Vietnam and Substance Abusers
In an earlier post I wrote about alcohol abuse in England and what the English government is doing to try and combat it. England seems truly concerned about its problem. Another country –Vietnam — made the news in September, in an article about how that country handles substance abuse. Vietnam’s approach can only be classified as horrifying.
This country’s program, as the government describes it, doesn’t sound horrific on the surface. Addicts are given “labor therapy” in which they learn skills — basket weaving, processing cashew nuts, and sewing, for example. But it’s actually forced labor.
The Human Rights Watch organization said that the substance abusers are paid little or nothing, beaten, given electric shocks, and sent to solitary confinement. And sadly, some of the items they make are exported to the U.S. Some jacket liners actually went to Columbia Sportswear, through one of its subcontractors. Columbia fired the company on learning this, and gave the pieces to charity. Bravo, Columbia.
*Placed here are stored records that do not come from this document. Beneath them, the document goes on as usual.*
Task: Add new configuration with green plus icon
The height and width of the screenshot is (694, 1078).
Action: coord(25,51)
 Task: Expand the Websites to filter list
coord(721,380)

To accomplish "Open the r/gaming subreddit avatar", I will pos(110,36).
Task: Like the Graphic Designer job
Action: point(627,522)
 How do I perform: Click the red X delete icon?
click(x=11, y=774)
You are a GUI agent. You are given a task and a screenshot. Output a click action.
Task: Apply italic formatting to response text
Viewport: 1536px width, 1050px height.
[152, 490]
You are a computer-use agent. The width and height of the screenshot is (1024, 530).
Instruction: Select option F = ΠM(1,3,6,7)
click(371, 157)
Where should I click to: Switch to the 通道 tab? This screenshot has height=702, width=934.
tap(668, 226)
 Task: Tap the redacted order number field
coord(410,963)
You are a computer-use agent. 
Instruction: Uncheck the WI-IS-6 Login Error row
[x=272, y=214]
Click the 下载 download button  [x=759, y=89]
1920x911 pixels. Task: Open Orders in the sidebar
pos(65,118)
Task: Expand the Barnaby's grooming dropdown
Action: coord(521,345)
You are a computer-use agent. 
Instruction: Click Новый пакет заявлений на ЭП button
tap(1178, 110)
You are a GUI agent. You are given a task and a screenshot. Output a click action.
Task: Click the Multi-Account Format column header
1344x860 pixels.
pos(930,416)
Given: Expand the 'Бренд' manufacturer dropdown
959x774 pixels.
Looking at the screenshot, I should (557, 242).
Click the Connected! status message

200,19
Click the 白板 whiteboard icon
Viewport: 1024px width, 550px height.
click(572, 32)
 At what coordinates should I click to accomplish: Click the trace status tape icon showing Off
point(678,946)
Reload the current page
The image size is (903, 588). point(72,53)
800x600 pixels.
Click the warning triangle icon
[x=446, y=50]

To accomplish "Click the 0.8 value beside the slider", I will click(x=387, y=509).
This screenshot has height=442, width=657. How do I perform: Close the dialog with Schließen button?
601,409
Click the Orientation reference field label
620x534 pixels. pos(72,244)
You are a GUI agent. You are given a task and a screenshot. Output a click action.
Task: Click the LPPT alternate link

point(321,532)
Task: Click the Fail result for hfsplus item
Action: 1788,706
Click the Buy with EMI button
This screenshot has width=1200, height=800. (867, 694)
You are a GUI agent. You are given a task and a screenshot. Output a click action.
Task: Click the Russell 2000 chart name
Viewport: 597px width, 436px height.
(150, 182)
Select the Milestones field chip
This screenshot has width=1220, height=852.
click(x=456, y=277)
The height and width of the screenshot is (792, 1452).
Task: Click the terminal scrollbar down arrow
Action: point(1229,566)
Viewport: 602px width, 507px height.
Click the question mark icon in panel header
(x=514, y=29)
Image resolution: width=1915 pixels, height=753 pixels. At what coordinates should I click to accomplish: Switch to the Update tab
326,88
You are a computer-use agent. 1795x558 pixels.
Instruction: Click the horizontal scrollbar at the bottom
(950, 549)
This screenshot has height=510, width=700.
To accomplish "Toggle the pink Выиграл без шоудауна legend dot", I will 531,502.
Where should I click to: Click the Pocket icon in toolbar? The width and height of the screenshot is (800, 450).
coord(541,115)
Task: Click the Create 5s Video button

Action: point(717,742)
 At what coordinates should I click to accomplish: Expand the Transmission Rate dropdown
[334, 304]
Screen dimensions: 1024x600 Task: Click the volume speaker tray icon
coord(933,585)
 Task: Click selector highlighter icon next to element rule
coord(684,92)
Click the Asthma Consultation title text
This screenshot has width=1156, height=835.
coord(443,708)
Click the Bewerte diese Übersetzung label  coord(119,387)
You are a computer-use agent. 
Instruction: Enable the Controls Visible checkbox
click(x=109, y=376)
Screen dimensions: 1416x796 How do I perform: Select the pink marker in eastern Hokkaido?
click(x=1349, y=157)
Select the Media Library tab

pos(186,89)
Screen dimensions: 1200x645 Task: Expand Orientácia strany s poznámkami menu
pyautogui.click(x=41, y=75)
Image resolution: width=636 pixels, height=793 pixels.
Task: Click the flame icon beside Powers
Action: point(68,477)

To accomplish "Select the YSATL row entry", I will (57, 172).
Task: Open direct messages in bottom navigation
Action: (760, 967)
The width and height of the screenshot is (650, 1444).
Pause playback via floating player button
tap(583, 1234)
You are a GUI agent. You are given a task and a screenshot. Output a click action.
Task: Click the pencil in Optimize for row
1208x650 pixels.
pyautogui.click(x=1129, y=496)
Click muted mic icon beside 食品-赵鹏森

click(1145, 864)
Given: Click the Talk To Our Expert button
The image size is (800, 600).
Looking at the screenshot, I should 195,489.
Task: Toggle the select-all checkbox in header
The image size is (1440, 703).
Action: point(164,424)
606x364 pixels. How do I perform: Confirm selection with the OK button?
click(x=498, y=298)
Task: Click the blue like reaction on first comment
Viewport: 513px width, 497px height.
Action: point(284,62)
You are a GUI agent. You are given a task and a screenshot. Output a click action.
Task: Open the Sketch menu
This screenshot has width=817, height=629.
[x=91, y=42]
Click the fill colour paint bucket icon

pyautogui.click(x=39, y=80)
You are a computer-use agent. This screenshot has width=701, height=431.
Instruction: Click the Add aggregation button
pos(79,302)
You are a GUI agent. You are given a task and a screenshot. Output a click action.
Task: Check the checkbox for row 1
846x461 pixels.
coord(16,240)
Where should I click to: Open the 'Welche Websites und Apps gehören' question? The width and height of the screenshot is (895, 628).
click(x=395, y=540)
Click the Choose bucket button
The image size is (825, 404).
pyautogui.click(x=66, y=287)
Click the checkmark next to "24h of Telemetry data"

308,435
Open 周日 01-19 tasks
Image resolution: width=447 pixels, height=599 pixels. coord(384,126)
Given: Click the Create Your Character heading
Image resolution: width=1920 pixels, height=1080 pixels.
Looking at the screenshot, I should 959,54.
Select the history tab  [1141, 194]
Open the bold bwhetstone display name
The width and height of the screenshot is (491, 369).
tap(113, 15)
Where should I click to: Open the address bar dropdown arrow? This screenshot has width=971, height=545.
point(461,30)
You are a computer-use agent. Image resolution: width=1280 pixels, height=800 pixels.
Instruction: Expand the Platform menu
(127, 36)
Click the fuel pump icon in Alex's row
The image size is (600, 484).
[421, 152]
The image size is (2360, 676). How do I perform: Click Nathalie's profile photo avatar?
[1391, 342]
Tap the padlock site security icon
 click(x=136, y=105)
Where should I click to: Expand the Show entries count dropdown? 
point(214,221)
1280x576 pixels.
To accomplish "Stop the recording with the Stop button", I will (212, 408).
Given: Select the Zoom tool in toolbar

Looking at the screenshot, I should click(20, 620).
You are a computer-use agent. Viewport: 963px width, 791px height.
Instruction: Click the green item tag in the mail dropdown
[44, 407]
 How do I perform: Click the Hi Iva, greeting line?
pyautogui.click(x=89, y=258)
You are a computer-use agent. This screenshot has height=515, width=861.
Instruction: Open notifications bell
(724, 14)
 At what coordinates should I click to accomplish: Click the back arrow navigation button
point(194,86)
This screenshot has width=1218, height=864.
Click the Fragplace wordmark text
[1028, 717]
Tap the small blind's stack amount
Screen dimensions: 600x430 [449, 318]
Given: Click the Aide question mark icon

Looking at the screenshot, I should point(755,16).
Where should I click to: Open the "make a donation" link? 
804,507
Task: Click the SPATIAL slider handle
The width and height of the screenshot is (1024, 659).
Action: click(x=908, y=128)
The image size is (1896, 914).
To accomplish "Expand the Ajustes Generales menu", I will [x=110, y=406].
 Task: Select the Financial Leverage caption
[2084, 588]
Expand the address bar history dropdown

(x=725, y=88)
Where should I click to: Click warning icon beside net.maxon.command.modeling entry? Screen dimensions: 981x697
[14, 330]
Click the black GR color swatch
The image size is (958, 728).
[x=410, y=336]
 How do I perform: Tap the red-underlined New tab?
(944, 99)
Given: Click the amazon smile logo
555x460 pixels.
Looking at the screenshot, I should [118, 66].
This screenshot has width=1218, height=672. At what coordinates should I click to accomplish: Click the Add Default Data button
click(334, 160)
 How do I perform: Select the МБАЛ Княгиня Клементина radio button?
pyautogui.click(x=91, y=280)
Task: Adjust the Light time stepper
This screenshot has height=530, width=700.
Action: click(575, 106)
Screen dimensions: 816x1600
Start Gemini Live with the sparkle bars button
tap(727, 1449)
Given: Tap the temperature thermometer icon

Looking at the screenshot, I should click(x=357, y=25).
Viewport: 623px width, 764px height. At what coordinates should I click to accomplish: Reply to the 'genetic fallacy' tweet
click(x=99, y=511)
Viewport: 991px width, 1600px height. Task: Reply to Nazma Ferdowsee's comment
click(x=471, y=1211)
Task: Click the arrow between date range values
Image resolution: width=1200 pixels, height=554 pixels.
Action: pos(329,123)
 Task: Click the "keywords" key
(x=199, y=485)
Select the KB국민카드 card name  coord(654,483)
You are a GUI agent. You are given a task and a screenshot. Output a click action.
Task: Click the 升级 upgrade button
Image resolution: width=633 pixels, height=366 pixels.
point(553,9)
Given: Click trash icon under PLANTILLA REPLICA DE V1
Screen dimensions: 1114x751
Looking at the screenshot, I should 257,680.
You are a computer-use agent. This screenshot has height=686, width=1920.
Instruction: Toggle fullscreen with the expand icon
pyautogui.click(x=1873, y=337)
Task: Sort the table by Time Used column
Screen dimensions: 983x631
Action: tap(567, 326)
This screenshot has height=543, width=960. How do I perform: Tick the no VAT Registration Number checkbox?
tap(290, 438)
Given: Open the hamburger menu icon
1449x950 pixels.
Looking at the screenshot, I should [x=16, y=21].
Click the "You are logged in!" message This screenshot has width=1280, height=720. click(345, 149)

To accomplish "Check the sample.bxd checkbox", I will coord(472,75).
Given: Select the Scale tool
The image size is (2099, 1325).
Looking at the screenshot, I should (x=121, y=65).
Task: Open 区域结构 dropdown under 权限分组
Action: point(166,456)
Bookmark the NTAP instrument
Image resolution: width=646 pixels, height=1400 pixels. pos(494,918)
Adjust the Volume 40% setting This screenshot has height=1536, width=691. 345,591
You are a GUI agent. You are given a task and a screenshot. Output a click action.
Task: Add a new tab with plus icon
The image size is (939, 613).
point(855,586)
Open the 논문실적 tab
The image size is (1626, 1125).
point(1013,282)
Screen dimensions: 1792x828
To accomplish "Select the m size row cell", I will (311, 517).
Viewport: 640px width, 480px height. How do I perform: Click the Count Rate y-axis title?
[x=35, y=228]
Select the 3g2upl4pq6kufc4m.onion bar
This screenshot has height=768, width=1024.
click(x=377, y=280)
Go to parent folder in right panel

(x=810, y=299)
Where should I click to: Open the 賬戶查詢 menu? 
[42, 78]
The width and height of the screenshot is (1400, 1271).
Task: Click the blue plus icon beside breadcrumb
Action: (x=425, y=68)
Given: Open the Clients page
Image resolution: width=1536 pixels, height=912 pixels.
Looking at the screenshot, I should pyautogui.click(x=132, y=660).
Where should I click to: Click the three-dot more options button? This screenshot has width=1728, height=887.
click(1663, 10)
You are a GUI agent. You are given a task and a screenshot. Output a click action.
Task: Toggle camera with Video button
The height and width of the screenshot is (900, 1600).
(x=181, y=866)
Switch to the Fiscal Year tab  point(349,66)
In Vietnam, alcohol treatment is “re-education”, which oppressive and repressive regimes are famous for. One former detainee said that the only rehabilitation he and others got was being made to march and chant “Try your best to quit drugs!” The relapse rate is 89%. You wonder how any of these substance abusers recover.
These “addiction centers” are given tax-exempt status, but they’re actually profit centers that operate under a “special administrative system.” The astounding facts just go on and on.
How can people have so little regard for human life? We’re not perfect in this country; it’s not as if Americans don’t commit abuses. Whereever they occur, it’s just not right. And we may have more progress to make when it comes to legislation, funding for addiction treatment and changing attitudes toward addiction, but …. that article was hard to swallow.